Que pense-t-on de cette question dans le monde du tourisme, de l’hôtellerie et de la restauration?

n Dans un contexte de franc fort et d’environnement fortement concurrentiel avec l’étranger, il est contre-productif de demander une hausse des cotisations de l’employeur dans le domaine du tourisme. On ne donne pas envie à ceux qui hésitent à s’implanter chez nous. Par ailleurs, la hausse prévue de la TVA rendra la Suisse moins attractive et plus chère pour les visiteurs face à ses voisins. La hausse de la TVA et des cotisations employeurs reviendrait à se tirer une balle dans le pied pour les hôteliers et les restaurateurs.

Interview: 
François Othenin-Girard

trajectoire

Sergei Aschwanden

Né à Berne en 1975 d’un père uranais et d’une mère keyniane, Sergei Aschwanden grandit à Bussigny, près de Lausanne, et apprend le judo avec Maître Kazuhiro Mikami.

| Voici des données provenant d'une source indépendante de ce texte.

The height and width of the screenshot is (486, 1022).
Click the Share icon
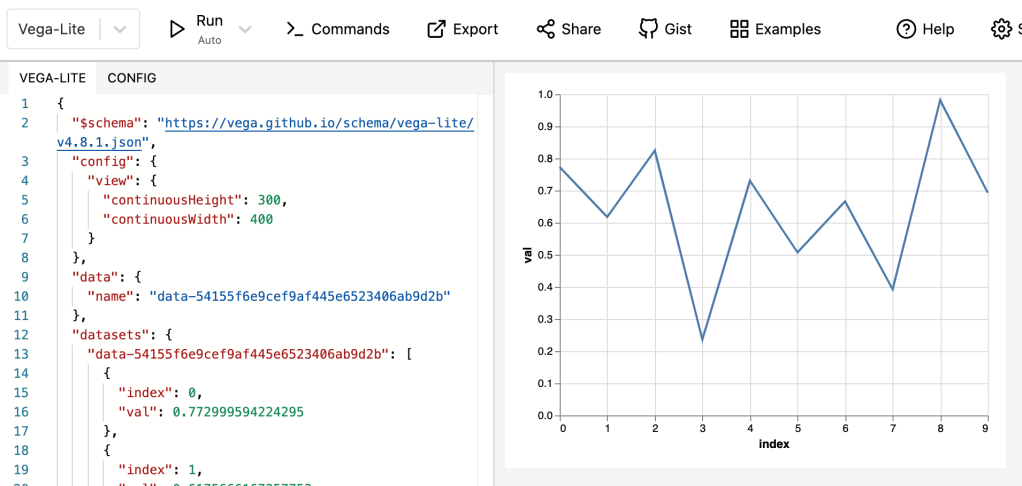click(545, 29)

On le retrouve à Macolin dès 2001. Ses 304 victoires par Ippon ont permis au champion olympique d’acquérir un exceptionnel palmarès: médaillé de bronze aux Jeux Olympiques 2008 à Pékin, d’argent et de bronze aux Championnats du Monde en 2003 et 2001. Revenu en Suisse romande, il est actuellement directeur de station à Villars, un poste qui englobe tourisme et sport. Il s’active comme député au Grand Conseil vaudois au sein du groupe PLR.